In the early 20th century, Wallasey urban district council, which had been created in 1894, was based in council offices in Church Street. After population growth, largely associated with tourism, Wallasey became a municipal borough in 1910 and then a county borough in 1913. Civic leaders decided to procure a town hall: after a long debate, during which sites at Liscard and in Rake Lane were also considered, the site they selected was one which had been occupied by a mansion known as Northmead House.

The foundation stone for the new building was laid by King George V, who was accompanied by Queen Mary, on 25 March 1914. It was designed by Briggs, Wolstenholme & Thornely in the Neoclassical style and built by Moss and Sons of Loughborough. In 1916, the completed building was placed under the command of the 1st Western General Hospital in Fazakerley and used as a military hospital for soldiers who had been wounded in action during the First World War. After the war it was converted for its intended use as a municipal building and was officially opened as Wallasey Town Hall on 3 November 1920.

The design involved a symmetrical main frontage with seventeen bays facing onto the River Mersey with the blank end bays slighted projected forward; the central section of five bays, which projected forward more prominently, featured a doorway on the ground floor and three tall round-headed sash windows on the first floor. At roof level, there was a three-stage lantern, with large round headed arches spanning the first and second stages; seated figures, designed by William Birnie Rhind and representing peace, courage, prudence and industry, were placed at the corners of the third stage, and a copper urn was installed at its apex. The building, including the lantern, was 180 feet high. Internally, the principal rooms were the civic hall, which had a proscenium arch, and the council chamber, which was panelled. An organ designed and manufactured by Henry Willis & Sons, which had originally been installed in City Hall in Dublin, was acquired for the civic hall in 1926.
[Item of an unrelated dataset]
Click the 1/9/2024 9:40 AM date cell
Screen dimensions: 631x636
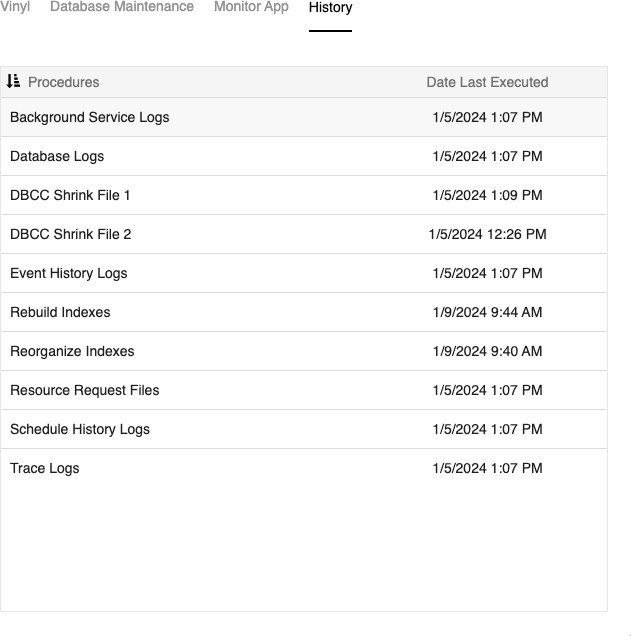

The civic hall was badly damaged, and its organ destroyed, by bombing on the night of 3 August 1940 during the Second World War and King George VI and Queen Elizabeth visited the town hall to inspect the damage on 6 November 1940. Salvaged parts from the organ were subsequently used to build an organ which was initially installed at the Te Awamutu Methodist Church in Christchurch, New Zealand and later at the Church of St Michael and All Angels in Christchurch, New Zealand. After the war, a plaque, which was flanked by the flags of the United States and the United Kingdom, was installed inside the town hall on the first floor to commemorate the role of the American forces who had been stationed in the town during the war.

Queen Elizabeth II, accompanied by the Duke of Edinburgh, visited the town hall and waved to the crowd from the balcony on 13 July 1957. As the work of the borough council continued to grow, a modern annex was built to the north west of the main building and completed in 1964.

The town hall continued to serve as the headquarters of the county borough of Wallasey and became the local seat of government of the enlarged Wirral Council in 1974. The singer, Sir Paul McCartney, attended the marriage of his niece, Sally Harris, at the town hall on 23 June 2000. The freedom of the Wirral was awarded to the 96 victims of the Hillsborough disaster at a ceremony in the town hall in September 2017.

Works of art in the town hall include a landscape depicting the Liverpool Docks by Henry Melling.